In this week’s Bible study, we look at the book of Psalms, and a powerful lament poem found in Psalm 88. Though different from other biblical books, the book of Psalms still tells a complete story, and the individual poems follow a common narrative structure.
But Psalm 88 is a bit different, seemingly breaking from this structure and laying bare the depths of the psalmist’s hopelessness. The psalmist’s only prayer here is “help.” And sometimes, when the darkness around us feels more than we can handle, that is all we can muster to say to God.
This Psalm is an important reminder that there is no need to sugarcoat or make our pain presentable before God. He hears the cries of his children even when we hardly have the words to communicate. As you meditate on this passage this week, think of this psalm as an invitation to bring your suffering before God, knowing that he cares deeply for his people.
Written to join the Hebrew Torah, or the first five books of the Old Testament, the book of Psalms is a remarkable collection of poems from David, Moses, and other Jewish writers.
Psalms is much more than enlightening literature. It is a divine word with a key place in the story of the Bible, and it has no less importance or weight than the Torah. To fully understand the book of Psalms, we must consider the specific order and design of the book. It is separated into five main books, each one containing specific themes, key points, and endnotes.

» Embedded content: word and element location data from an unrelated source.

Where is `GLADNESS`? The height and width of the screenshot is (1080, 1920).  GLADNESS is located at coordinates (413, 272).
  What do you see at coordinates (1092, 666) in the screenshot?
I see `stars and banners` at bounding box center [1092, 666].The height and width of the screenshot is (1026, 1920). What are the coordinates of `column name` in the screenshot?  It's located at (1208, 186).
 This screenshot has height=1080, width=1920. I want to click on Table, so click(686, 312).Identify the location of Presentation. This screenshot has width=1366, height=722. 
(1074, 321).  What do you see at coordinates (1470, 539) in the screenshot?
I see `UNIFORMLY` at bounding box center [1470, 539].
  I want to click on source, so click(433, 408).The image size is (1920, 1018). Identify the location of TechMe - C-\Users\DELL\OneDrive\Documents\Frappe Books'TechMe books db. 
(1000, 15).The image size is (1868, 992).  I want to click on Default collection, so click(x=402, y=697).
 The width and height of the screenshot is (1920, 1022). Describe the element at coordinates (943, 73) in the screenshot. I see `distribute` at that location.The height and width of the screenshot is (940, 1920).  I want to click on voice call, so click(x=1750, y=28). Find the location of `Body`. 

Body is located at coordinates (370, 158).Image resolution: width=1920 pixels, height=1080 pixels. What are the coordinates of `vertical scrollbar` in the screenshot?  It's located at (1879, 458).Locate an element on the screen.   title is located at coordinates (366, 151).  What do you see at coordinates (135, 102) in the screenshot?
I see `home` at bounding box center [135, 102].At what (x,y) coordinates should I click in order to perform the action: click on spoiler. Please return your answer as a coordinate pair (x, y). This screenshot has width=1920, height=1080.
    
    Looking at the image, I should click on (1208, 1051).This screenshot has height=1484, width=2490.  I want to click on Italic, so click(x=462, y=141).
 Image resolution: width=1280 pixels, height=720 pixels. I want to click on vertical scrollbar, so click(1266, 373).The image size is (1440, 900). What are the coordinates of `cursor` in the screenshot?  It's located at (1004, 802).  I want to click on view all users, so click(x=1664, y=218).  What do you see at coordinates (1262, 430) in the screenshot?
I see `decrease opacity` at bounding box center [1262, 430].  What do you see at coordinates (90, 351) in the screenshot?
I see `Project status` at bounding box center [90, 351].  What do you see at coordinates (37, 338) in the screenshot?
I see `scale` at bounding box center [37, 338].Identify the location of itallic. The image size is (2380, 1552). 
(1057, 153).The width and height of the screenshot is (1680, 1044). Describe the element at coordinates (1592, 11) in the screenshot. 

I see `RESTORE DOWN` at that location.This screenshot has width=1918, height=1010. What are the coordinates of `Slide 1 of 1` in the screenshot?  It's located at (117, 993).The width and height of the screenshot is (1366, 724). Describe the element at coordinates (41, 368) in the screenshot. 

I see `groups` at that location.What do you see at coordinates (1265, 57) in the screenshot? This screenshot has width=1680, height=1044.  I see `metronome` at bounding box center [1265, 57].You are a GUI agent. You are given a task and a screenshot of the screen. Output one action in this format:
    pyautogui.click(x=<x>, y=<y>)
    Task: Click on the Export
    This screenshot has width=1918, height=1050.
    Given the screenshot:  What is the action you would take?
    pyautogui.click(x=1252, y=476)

Through the Psalms, we learn about the importance of prayer and the acknowledgment of pain, as well as the power of praise and fulfillment of prophecy. Note how Psalms corresponds particularly well with Isaiah, Zechariah, and God’s covenant with David in 2 Samuel 7.
Focusing on the Hebrew Bible, Book 1 in Psalms reminds readers to remain faithful to God’s covenant and look forward to the Messiah’s first and second coming.
Book 2 continues the momentum of prophecy and prayer, encouraging the Jewish people to look towards a future king and a new Jerusalem for all believers.
Book 3 harkens back to Israel’s exile, teaching readers the dangers of rebellion and benefits of obedience. God’s judgment and mercy are also key themes.
Book 4 recaps Israel’s history with Moses and presents a picture of creation worshiping God as King. These bookends reveal our past and future.
Salvation and triumph resound in Book 5, detailing the Messiah’s victory over evil, praise from God’s people, and the Torah’s key role in Psalm 119.
The book of Psalms communicates a story that follows the rise and fall of the Davidic kingdom, a renewed hope in Yahweh the king, and a righteous king to come. Psalm 88 comes at the darkest moment of the plot and expresses that despair tangibly.
As you read through Psalm 88, notice what griefs and pains the psalmist expresses. What stands out to you?
The psalmist does not hold back his grief or anger when he talks to God. How does that sit with you? Do you give yourself the freedom to express all your deepest emotions and thoughts to God. If not, what holds you back?
Have you ever found yourself in a place where the only prayer you can muster is “help?” Have you ever felt that deep loneliness that the psalmist expresses? What are your deepest pain points at the present moment? Write or pray out loud to God, even if your only prayer is “help.”
Have you ever read through the Psalter, or a group of psalms, looking for how they connect to one another? How does this idea sit with you? If you are interested, we’d suggest reading through some psalms and looking for repeated words and themes that link them. Starting with Psalms 1-2 is a great idea, or you could look at 88-90, the psalms brought up in our study today.